A única personagem sensata é a Deb, a forma como ela é retratada no meio desse caos do grupo de cinco amigos, a torna uma mulher madura e a única adulta do grupo, pouco se pode imaginar que também está na casa dos 20 anos.
De todos os personagens, os únicos que tiveram amadurecimento, ainda que pouco, foram Addie e Dylan. Dylan finalmente conseguiu tomar atitudes para reconhecer seu erro e amenizar situações que outrora teria ficado calado, permitindo que Marcus direcionasse sua arrogância e ciúme a Addie. Já Addie mudou de uma forma que eu pouco esperava, amadureceu e se mostrou forte para dar a sua opinião nos momentos certos, não ficando mais calada diante de palavras que a feriam.
Apesar da intensidade de informações que o livro carrega, a autora conseguiu amenizar a angústia da leitura com uma cena inusitada onde os personagens são obrigados a conviver e relembrar suas dores para poder curá-las – uma verdadeira sessão de terapia para enfrentar os traumas.
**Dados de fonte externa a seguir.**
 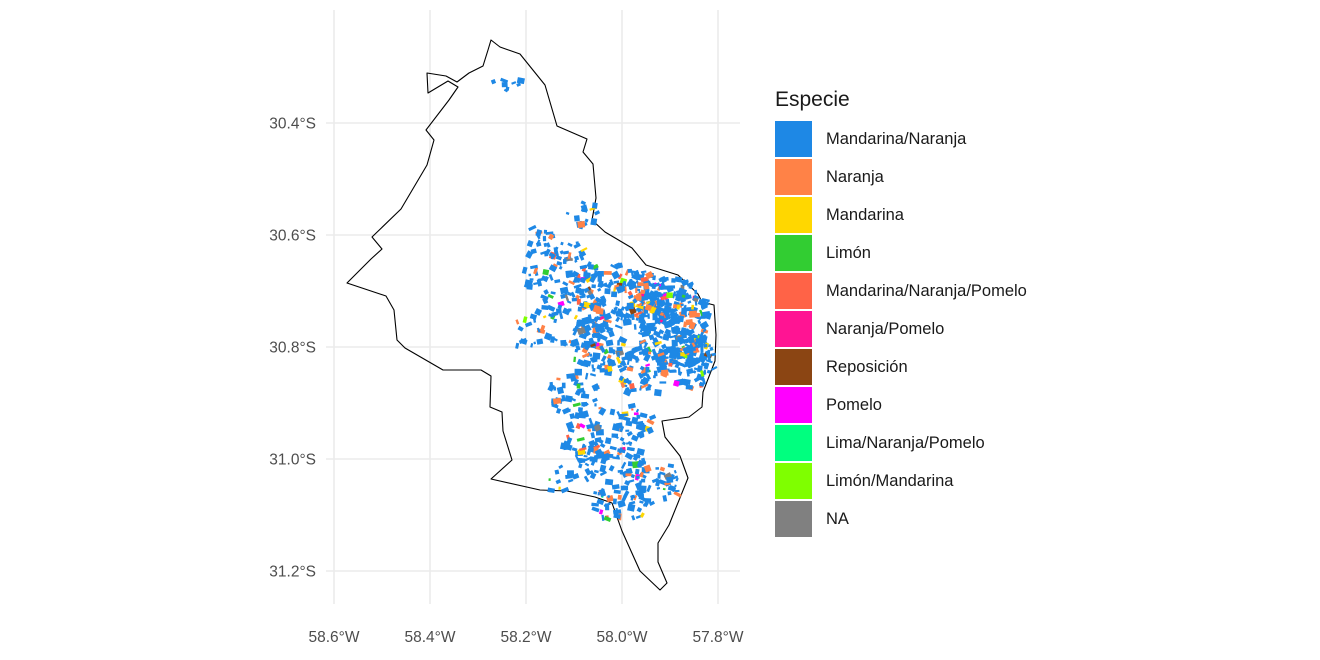 I want to click on legend-item: Limón, so click(x=901, y=253).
Beth O’Leary conseguiu escrever um livro profundo demais para que seja absorvido sem um olhar minucioso e trouxe um tema importantíssimo que é o relacionamento tóxico.
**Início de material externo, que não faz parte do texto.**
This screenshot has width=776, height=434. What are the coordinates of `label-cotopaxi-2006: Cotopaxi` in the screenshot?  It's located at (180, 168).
Isso é retratado durante todo o livro em diversos níveis, como exemplo, o relacionamento de Dylan com o pai, onde ele sofre assédio moral e pressão, o que nos faz refletir em como não podemos aceitar essas atitudes mesmo que seja vindo de um familiar – seja pai, mãe, avô, avó, tio, tia etc. E até mesmo no relacionamento de Marcus com o Dylan, em que a amizade deles é baseada em superproteção, manipulação da verdade e que cria raízes na mentira e nas invenções.
E não menos importante, o abuso. Addie sofreu abuso sexual e manteu isso guardado, enraizado em seu coração, com medo de contar aos outros por esperar opiniões ruins ou até mesmo por dizerem que é culpada por esse acontecimento.
Em todo momento da leitura de “Na estrada com o ex” senti angústia, raiva e nojo de algumas cenas e creio que essa tenha sido a intenção da autora, fazer com que saíssemos da zona de conforto de um romance padrão para tentar enxergar a grandiosidade dos relacionamentos humanos, que vão muito além da questão física e envolve complexidades ainda maiores que fazem parte do psicológico. Afinal, a capa do livro em si traz conforto, enquanto a história remexe com as emoções.
“Esse é o problema com o quase: você pode estar noventa e nove por cento lá, pode estar a dois centímetros de fazer alguma coisa, mas se não se convencer a ultrapassar esse limite, ninguém nunca vai saber como você chegou tão perto de fazer isso.”
E, por último, a retratação do perdão em “Na estrada com o ex”, posso dizer que não consegui sentir em momento algum empatia para que o perdão dos personagens fossem verdadeiramente aceitos. Achei que esse ponto foi tratado de maneira muito rápida apenas para dar um fim bonito e aceitável, quando na verdade deveria ter sido trabalhado melhor durante o livro – visto que boa parte das atitudes de alguns personagens não mudou em nada. Afinal, ninguém muda da água para o vinho de um dia para o outro, é apenas utopia.
Início da Leitura: 02/04/2024
Término da Leitura: 07/04/2024
Classificação final:
Escrita
Personagens
Enredo
Geral
Beth O’Leary
Ano: 2022
Páginas: 416
Idioma: português
Editora: Intrínsecos
Às vésperas do casamento de uma amiga em comum, os caminhos dos dois se cruzam novamente. Ou melhor, colidem. Quando, logo no início da viagem para a festa, o carro em que Dylan vai com um amigo bate no que Addie está com a irmã e um sujeito que pediu para ir junto, os planos mudam. Addie se vê obrigada a oferecer carona para a dupla, e, espremidos no carrinho, os cinco retomam a jornada.